Unlike almost everywhere else in Alaska, there are no bears on Annette Island, a relief to those who fear encounters with bruins. A short hiking trail runs from the corner of Milton Street and Airport Road on the southeast edge of town along Skaters Lake, a large pond where native plants and ducks can be observed.
Yellow Hill, a 540-foot-tall fragment of 150-million-year-old sandstone, is unique in Southeast Alaska. The rock is rich in iron and magnesium, giving it a lovely desert-like yellow color set off by gnarled old lodgepole pines. An easy boardwalk trail (20 minutes each way) leads up to its summit, where you can catch panoramic vistas of the western side of Annette along with the snowcapped peaks of nearby Prince of Wales Island. Get there by walking or hitching 1.5 miles south from town on Airport Road to the signed trailhead on the right side. Some people claim to see George Washington’s profile in a nearby mountain visible from Yellow Hill.

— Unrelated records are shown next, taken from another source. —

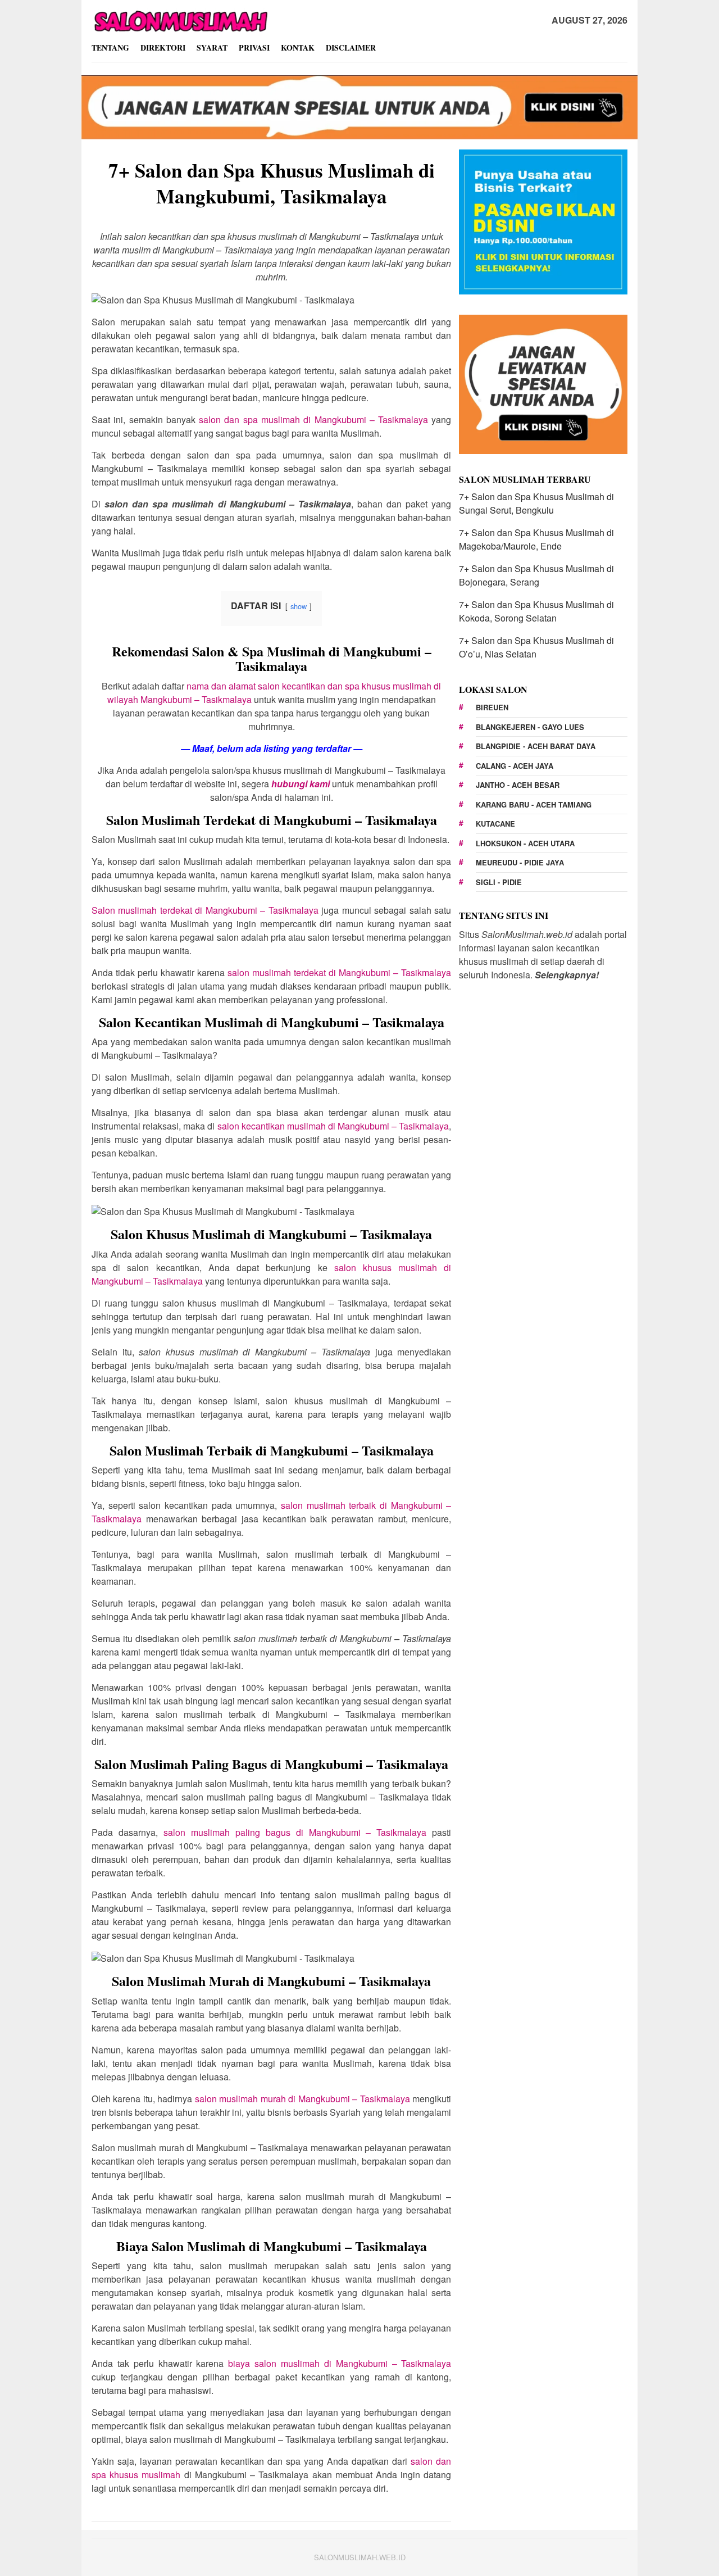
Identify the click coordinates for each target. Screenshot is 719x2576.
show (298, 606)
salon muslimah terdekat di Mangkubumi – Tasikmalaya (339, 972)
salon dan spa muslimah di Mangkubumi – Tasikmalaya (313, 419)
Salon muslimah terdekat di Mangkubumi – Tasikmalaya (205, 910)
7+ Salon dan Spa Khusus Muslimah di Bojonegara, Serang (536, 575)
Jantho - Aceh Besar (517, 784)
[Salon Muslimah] (180, 19)
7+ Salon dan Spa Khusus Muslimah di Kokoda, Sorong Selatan (536, 611)
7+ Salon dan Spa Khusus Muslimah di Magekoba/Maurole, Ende (536, 539)
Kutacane (495, 823)
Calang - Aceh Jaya (514, 765)
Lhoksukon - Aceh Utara (525, 843)
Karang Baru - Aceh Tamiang (533, 804)
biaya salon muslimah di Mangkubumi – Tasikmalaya (339, 2363)
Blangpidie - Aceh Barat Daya (535, 746)
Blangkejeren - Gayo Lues (530, 727)
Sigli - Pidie (499, 882)
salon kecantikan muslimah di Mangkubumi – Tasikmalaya (333, 1125)
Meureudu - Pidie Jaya (520, 862)
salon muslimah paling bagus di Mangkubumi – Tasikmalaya (295, 1832)
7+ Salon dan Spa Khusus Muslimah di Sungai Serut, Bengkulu (536, 503)
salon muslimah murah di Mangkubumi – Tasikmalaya (302, 2098)
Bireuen (492, 707)
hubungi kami (300, 783)
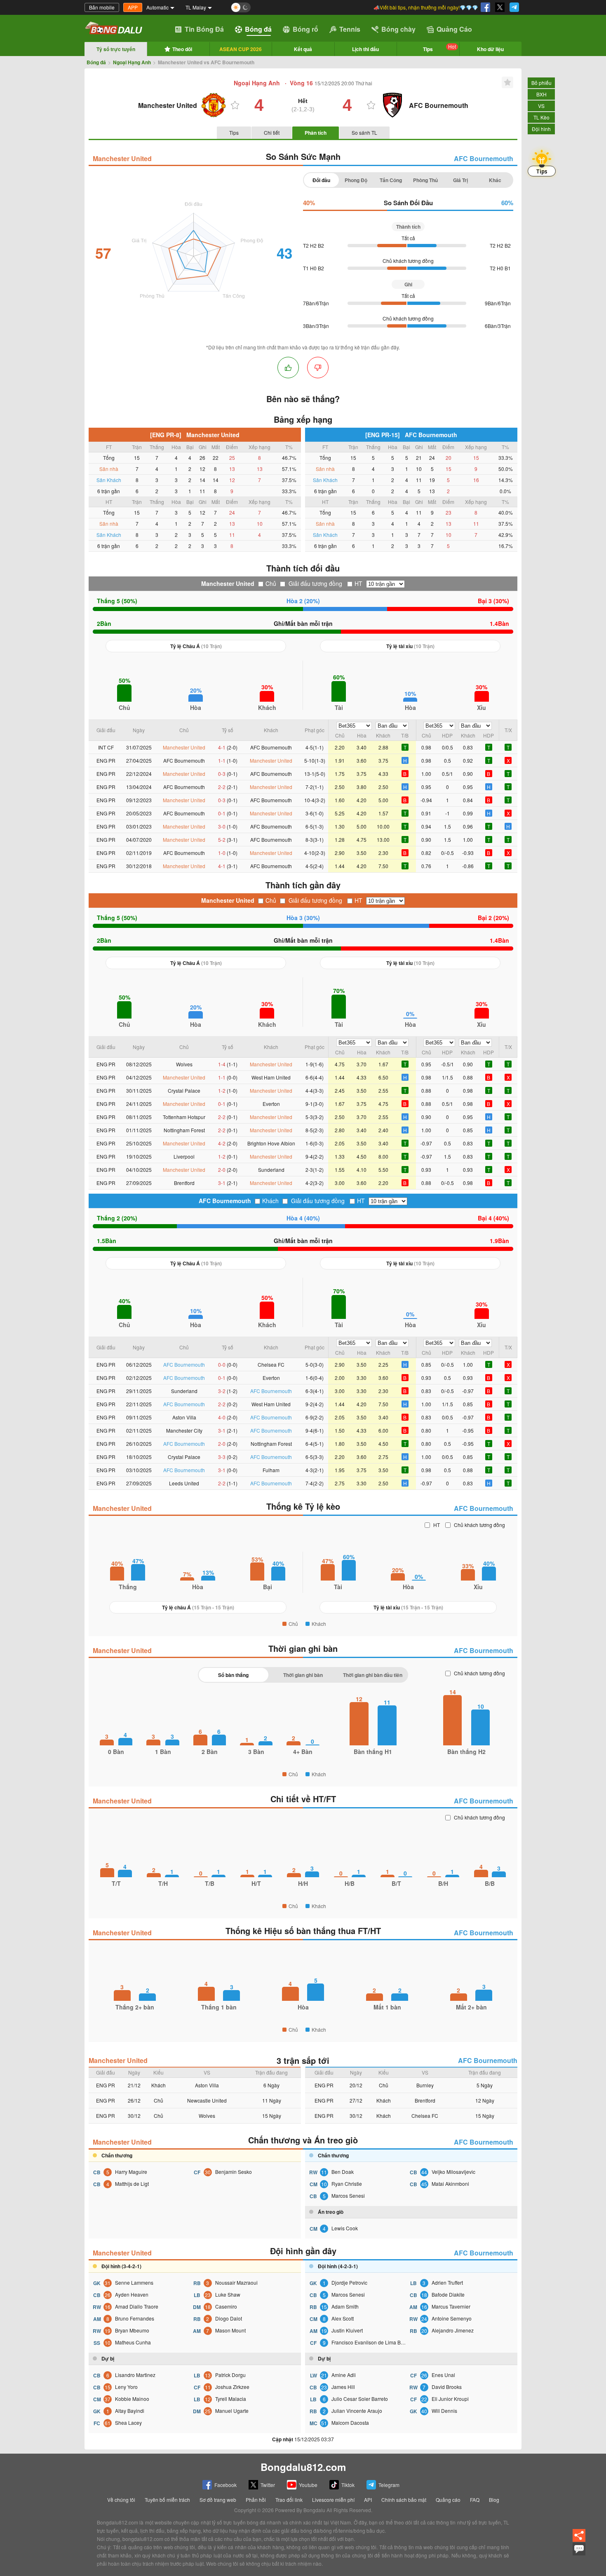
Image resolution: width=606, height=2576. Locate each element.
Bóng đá (258, 29)
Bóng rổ (305, 29)
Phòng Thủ (425, 180)
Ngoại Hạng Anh (132, 62)
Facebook (225, 2484)
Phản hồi (256, 2499)
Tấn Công (391, 180)
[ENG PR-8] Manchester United (195, 435)
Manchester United (122, 158)
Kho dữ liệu (490, 49)
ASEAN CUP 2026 (240, 49)
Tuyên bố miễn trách (167, 2499)
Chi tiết (272, 132)
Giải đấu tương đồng (315, 583)
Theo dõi (182, 49)
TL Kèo (541, 117)
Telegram (388, 2484)
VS (541, 105)
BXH (541, 94)
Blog (494, 2499)
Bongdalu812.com (303, 2467)
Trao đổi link (289, 2499)
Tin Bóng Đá (204, 29)
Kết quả (303, 49)
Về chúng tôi (121, 2499)
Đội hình (541, 128)
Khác (495, 180)
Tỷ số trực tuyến (115, 49)
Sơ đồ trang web (218, 2499)
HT (358, 583)
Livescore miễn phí (333, 2499)
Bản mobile (102, 7)
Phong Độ (356, 180)
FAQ (474, 2499)
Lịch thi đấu (365, 49)
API (368, 2499)
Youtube (308, 2484)
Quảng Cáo (454, 29)
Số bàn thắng (233, 1675)
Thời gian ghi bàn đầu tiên (372, 1675)
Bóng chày (398, 29)
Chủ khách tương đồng (479, 1524)
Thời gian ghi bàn (303, 1675)
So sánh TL (364, 132)
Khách (270, 1201)
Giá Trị (460, 180)
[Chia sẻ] (579, 2540)
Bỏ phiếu (541, 82)
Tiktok (348, 2484)
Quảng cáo (448, 2499)
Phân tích (315, 132)
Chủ (270, 583)
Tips (439, 48)
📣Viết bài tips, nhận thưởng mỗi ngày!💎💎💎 (425, 7)
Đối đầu (321, 180)
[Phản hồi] (579, 2553)
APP (133, 7)
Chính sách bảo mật (403, 2499)
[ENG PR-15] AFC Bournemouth (411, 435)
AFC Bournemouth (483, 158)
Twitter (268, 2484)
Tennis (349, 29)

Two trails access alpine lakes in the mountains east of Metlakatla. The Chester Lake Trail starts at the end of the road, 0.25 mile beyond the ferry terminal. From the trail there are views over the impressive Chester Lake Falls, which first attracted Duncan’s flock to Annette Island. The trail climbs steeply up steps and a slippery path along a waterline used for power generation. Plan on 45 minutes to reach beautiful Chester Lake, where there’s a small dam. From this point, the country is above the tree line and it’s possible to climb along several nearby ridges for even better views. Good camping sites are available, but be careful coming up the steep slippery path with a pack.
Farther afield and not quite as scenic is the Purple Lake Trail. Take Airport Road four miles south of town and turn left near the Quonset huts at the unmarked Purple Mountain Road. Follow it two miles to the power plant. The unmarked trail heads directly up a steep jeep road. After a 30-minute climb you reach a saddle, and from there you can head up adjacent ridges into the alpine area or drop down to Purple Lake (10 minutes). Another place worth a look is the aptly named Sand Dollar Beach on the southwest end of the island. Ask locally for directions.
The flat country around Metlakatla contains a labyrinth of dirt roads built during World War II, and if you have a mountain bike or car, they’re well worth exploring. You’ll find abandoned structures of all types: huge communications towers, strangely quiet empty hangars, old gun emplacements, and a major airport with no planes. From the south end of the road network are excellent views of Prince of Wales and Duke Islands, as well as the open sea beyond Dixon Entrance. This is the southernmost road in Alaska.